Running an R Script on a Schedule: Gitlab
Want to share your content on R-bloggers? click here if you have a blog, or here if you don't.
In this tutorial I have an R script that creates a plot and tweets it, it runs every day on gitlab runners.
The use case is this: You have a script and it needs to run on a schedule (for instance every day).
Other ways to schedule a script
I will create a new post for many of the other ways on which you can run an R script on schedule. But in this case I will run the script on gitlab. Find all posts about scheduling an R script here
Gitlab details
Gitlab is a complete version control system. I’m using the free version on gitlab.com but you can self-host gitlab too. And many companies do. That way it remains entirely under your control. For our purposes though, gitlab is exactly like github but with more private repos.
For gitlab you also have to specify configuration in a yaml file. The syntax is
slightly different from github and you put it into a file called .gitlab-ci.yml
.
I found this slightly easier to setup, and easier to debug because you specify
which docker container the runner should use.
My version can be found on github here and gitlab here The two repos (on github and gitlab) are identical because I have one repo on my computer that is connected to both of them.

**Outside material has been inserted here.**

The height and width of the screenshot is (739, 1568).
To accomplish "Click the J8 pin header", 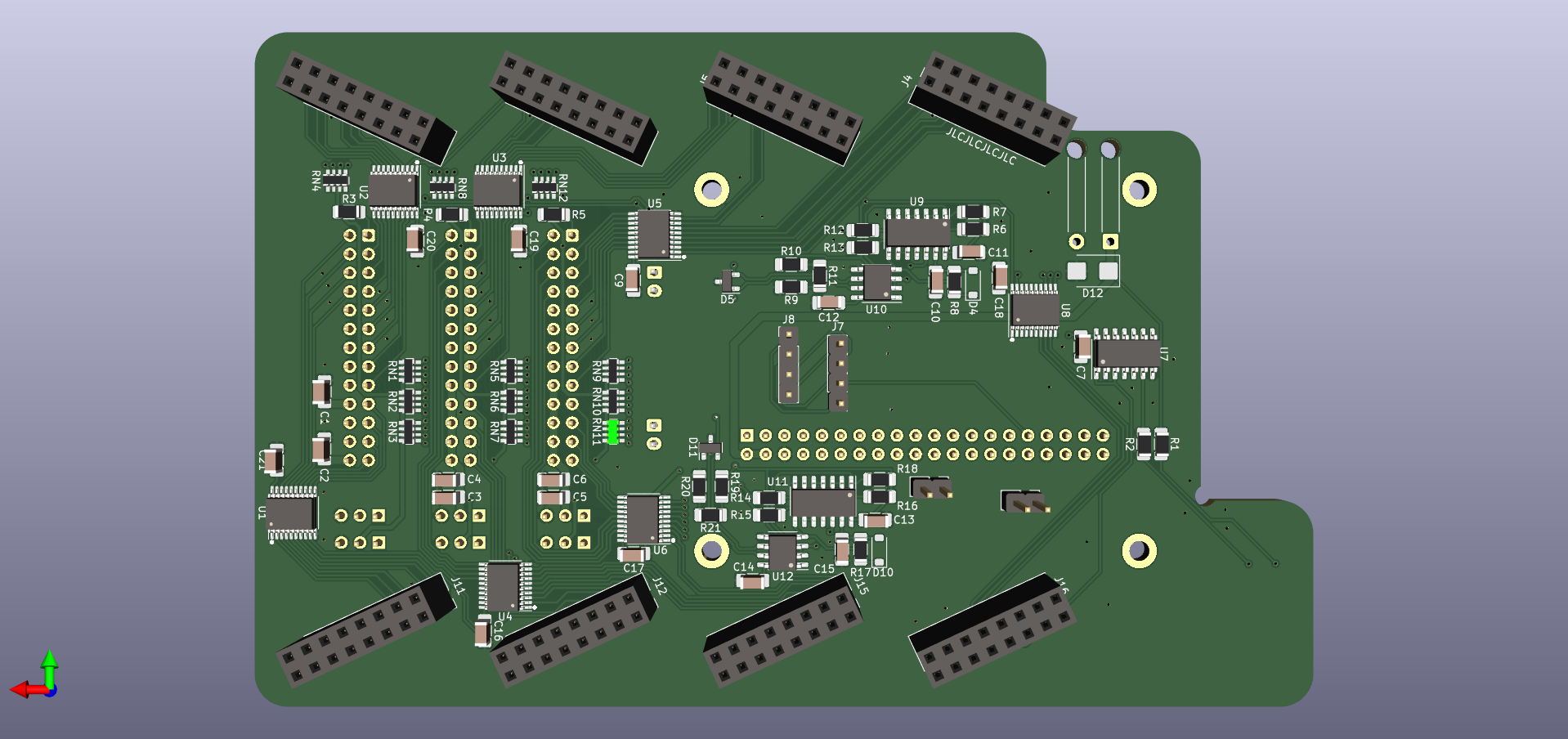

On a high level this is what is going to happen:
On a high level this is what is going to happen:
(We want the code to run on computer in the cloud) You save your script locally in a git repository You push everything to gitlab # installation the gitlab runner - uses a docker container which has R installed - installs the system dependencies - and installs the correct packages # running something gitlab runner runs the script we can schedule this action
I first explain what you need, what my rscript does, and how to deal with credentials. If you are not interested go immediately to steps.
What you need:
- have a gitlab account
- a folder with a script that does what you want to do
- renv set up for this project
Example of a script
I have an R script that:
- creates a u-shape curve dataset
- adds random names to the x and y axes
- creates ggplot2 image
- posts the tweet as a twitter account
Of course you could create something that is actually useful, like downloading data, cleaning it and pushing it into a database. But this example is relatively small and you can actually see the results online.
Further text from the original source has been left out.